#### [What you have to do]
Reproduce every one of the records below word for word, leaving out the pictures.

══ Extracted records ══

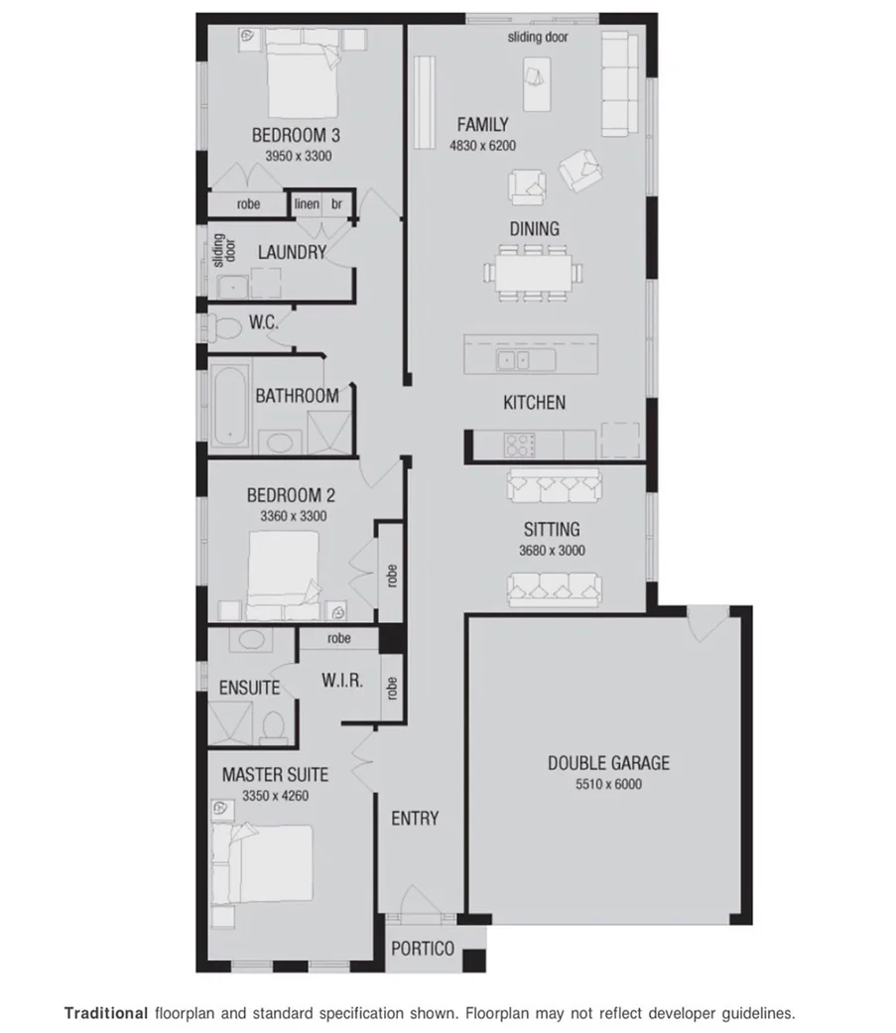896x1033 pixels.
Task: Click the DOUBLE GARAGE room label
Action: [x=608, y=763]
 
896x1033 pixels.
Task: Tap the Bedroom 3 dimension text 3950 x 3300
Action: [x=298, y=157]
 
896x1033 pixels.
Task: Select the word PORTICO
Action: [x=422, y=949]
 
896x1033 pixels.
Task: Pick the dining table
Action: [x=534, y=270]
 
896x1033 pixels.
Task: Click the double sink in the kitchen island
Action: [x=514, y=359]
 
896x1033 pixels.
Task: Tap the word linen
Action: [x=307, y=204]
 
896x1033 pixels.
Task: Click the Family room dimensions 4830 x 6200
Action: [x=481, y=146]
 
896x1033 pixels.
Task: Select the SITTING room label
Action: [x=552, y=530]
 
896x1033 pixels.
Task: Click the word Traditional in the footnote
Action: [x=105, y=1014]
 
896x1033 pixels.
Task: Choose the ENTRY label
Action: [x=415, y=819]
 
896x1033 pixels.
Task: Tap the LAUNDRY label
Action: [x=292, y=253]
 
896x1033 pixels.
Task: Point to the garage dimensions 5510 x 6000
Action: [x=608, y=785]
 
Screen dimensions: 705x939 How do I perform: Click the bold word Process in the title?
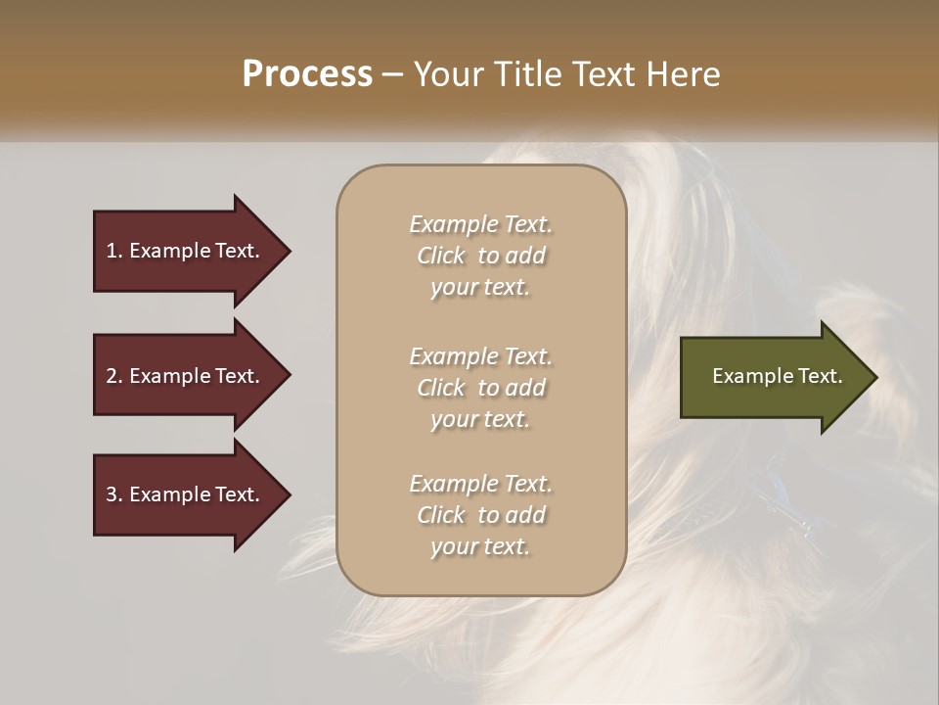(x=307, y=74)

═══

#### [Answer for this exercise]
896x1033 pixels.
Task: Click the DOUBLE GARAGE room label
Action: [x=608, y=763]
 
896x1033 pixels.
Task: Tap the Bedroom 3 dimension text 3950 x 3300
Action: [x=298, y=157]
 
896x1033 pixels.
Task: Select the word PORTICO
Action: [x=422, y=949]
 
896x1033 pixels.
Task: Pick the dining table
Action: [x=534, y=270]
 
896x1033 pixels.
Task: Click the double sink in the kitchen island
Action: [x=514, y=359]
 
896x1033 pixels.
Task: Tap the word linen
Action: [x=307, y=204]
 
896x1033 pixels.
Task: Click the Family room dimensions 4830 x 6200
Action: [x=481, y=146]
 
896x1033 pixels.
Task: Select the SITTING room label
Action: [x=552, y=530]
 
896x1033 pixels.
Task: Click the word Traditional in the footnote
Action: [x=105, y=1014]
 
896x1033 pixels.
Task: Choose the ENTRY label
Action: [x=415, y=819]
 
896x1033 pixels.
Task: Tap the LAUNDRY label
Action: [x=292, y=253]
 
896x1033 pixels.
Task: Point to the garage dimensions 5510 x 6000
Action: [x=608, y=785]
 
Screen dimensions: 705x939 How do I perform: Click the bold word Process in the title?
(x=307, y=74)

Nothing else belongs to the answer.